(Screen element location records)
------------------------------------------------------------------------

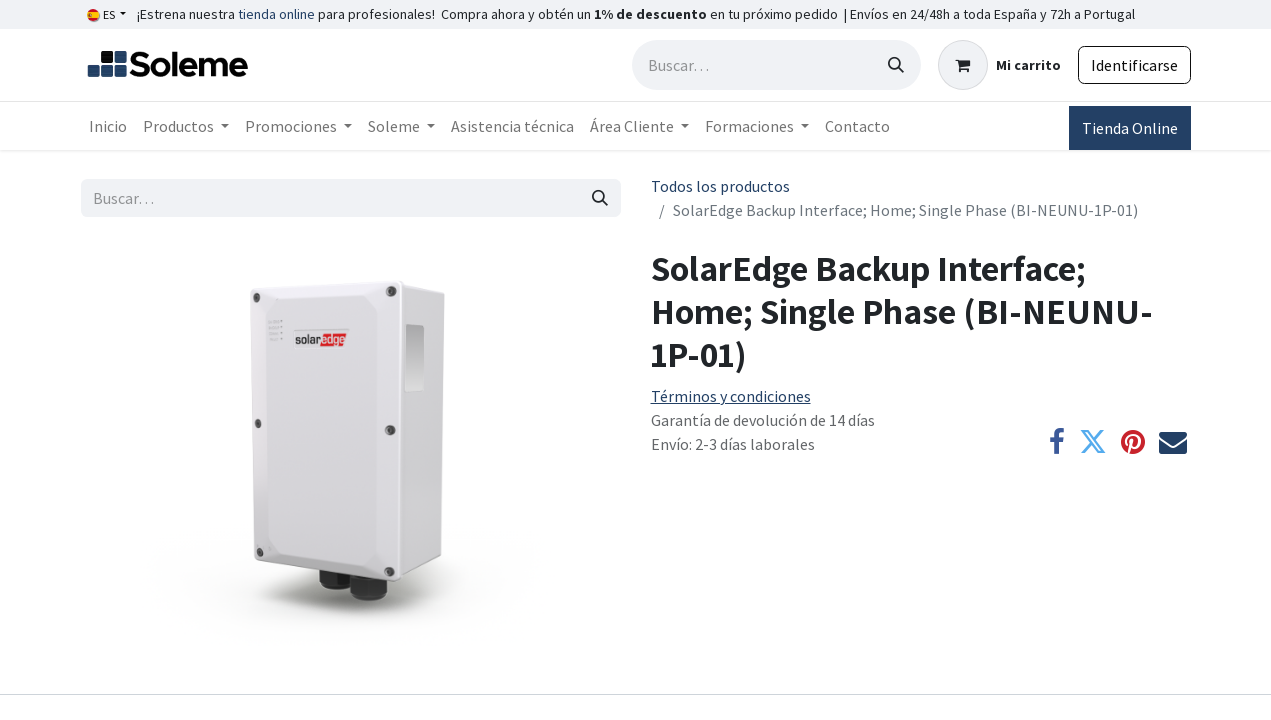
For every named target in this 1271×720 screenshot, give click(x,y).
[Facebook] (1057, 442)
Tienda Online (1130, 128)
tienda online (276, 14)
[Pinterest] (1133, 442)
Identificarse (1134, 65)
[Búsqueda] (896, 65)
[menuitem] (108, 126)
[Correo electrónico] (1173, 442)
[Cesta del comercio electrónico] (999, 65)
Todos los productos (720, 186)
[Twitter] (1093, 442)
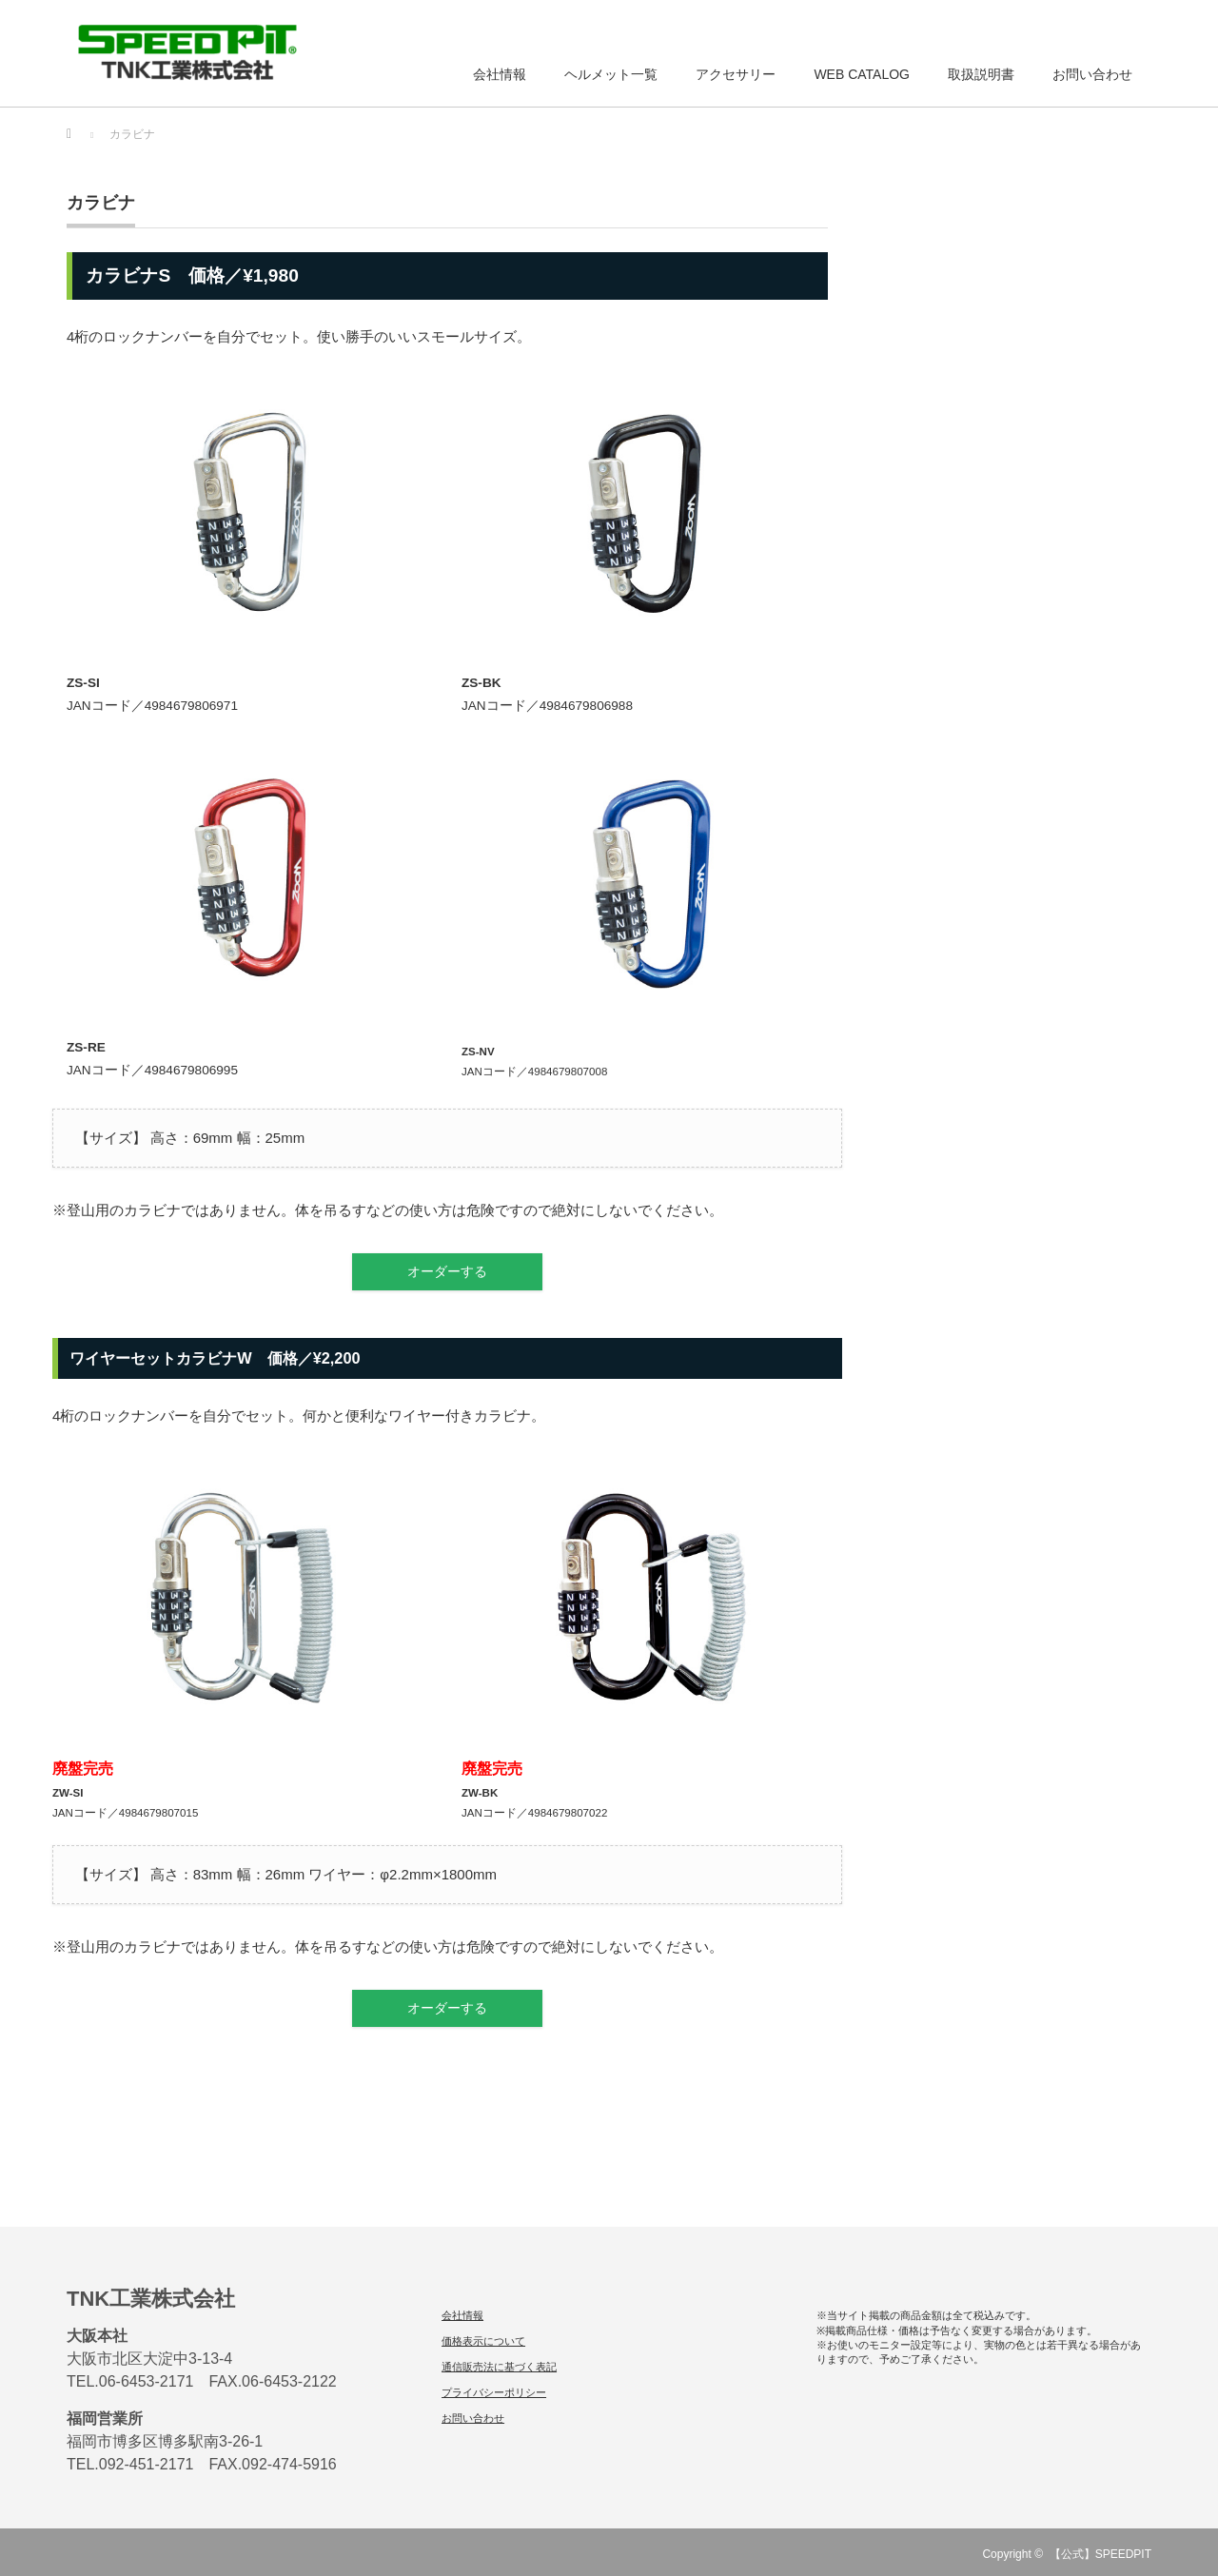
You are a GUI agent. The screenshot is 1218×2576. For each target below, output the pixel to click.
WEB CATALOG (862, 74)
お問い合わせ (1092, 74)
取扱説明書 (981, 74)
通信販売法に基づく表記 (499, 2366)
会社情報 (499, 74)
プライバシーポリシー (494, 2392)
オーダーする (447, 1272)
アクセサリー (736, 74)
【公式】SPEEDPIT (1100, 2554)
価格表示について (483, 2341)
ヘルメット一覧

------------------------------------------------------------------------

▶ **WHAT TO WORK ON**
Scale the items above by rewriting every line, including the lines that say what to locate, with each click coordinate multiplied by 0.95 and rounded to a whole number, halves rounding up. Keep the image sizes stated in those lines as they are, and leave out the picture lines.

▶ **RESULT OF THE EXERCISE**
For every named target in this 1271×720 screenshot, give click(x,y).
[Facebook] (1004, 420)
Tienda Online (1074, 122)
tienda online (262, 13)
[Pinterest] (1076, 420)
Identificarse (1077, 62)
[Búsqueda] (851, 62)
[menuitem] (103, 120)
[Correo electrónico] (1114, 420)
[Cesta del comercio electrónico] (949, 62)
Todos los productos (684, 177)
[Twitter] (1038, 420)
You are a GUI agent. The screenshot is 1218×2576. For each target below, output the pixel to click.
WEB CATALOG (819, 70)
お問い合わせ (1037, 70)
取扱説明書 (932, 70)
通信販売法に基づく表記 (474, 2248)
会社情報 (474, 70)
プライバシーポリシー (469, 2272)
オーダーする (425, 1208)
アクセサリー (699, 70)
【公式】SPEEDPIT (1045, 2426)
価格表示について (459, 2224)
ヘルメット一覧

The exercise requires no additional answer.